Waydoogo! Be seein yous on Shell Road by Vito's! Aaight!


----------



## Roy (Apr 5, 2012)

NYEric said:


> Waydoogo! Be seein yous on Shell Road by Vito's! Aaight!



:evil::evil::evil:


----------



## NYEric (Apr 5, 2012)




----------



## cnycharles (Apr 8, 2012)

thank god upstaters don't talk like downstaters...


----------



## NYEric (Apr 8, 2012)

Oriskany is just a suburb of NYC! oke:


----------



## Roy (Apr 9, 2012)

I thought New Joy zee was the problem.


----------



## cnycharles (Apr 9, 2012)

well, all the 'burrows' and 'lawn giland' also have interesting speech patterns


----------



## NYEric (Apr 10, 2012)

I used to go out with a woman from Nebraska and for a while when she said "dogs" I didn't know what she was talking about. (evidently rhymes with cogs, who knew!?)


----------



## Hien (Apr 10, 2012)

Roy said:


> Well, 9 weeks since my car & I lost the arguement with a large tree, I've just taken delivery of a new car. The Dr' still won't let me drive & being in a lot of discomfort most of the time I can't wait till I get the all clear to drive again. In stead of going Japanese wheels again ( even though its strength probably saved my life ) I decided to go USA. Bought a JEEP Compass. 4 x 4 auto.
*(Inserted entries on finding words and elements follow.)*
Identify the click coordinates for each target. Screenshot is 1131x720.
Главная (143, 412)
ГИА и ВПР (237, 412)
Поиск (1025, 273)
So, how did this argument with the tree start? the scenery seems to declare that there are not too many trees around in the country side...


----------



## Roy (Apr 11, 2012)

Your looking at my front yard ( 3 acres ) when the grass needed cutting. The arguement was down the road a bit with a "s.. load" of trees.


----------



## NYEric (Apr 11, 2012)

front yard... 3 acres... It's so amusing, and here I live in a metropolitan area with a population larger than Los Angeles and Chicago combined and in a smaller space! :crazy:


----------



## Roy (Apr 12, 2012)

I got 7 more acres out the back, just gave another 10 acres to daughter & son in law to build their new home. Too much land for me to look after now.


----------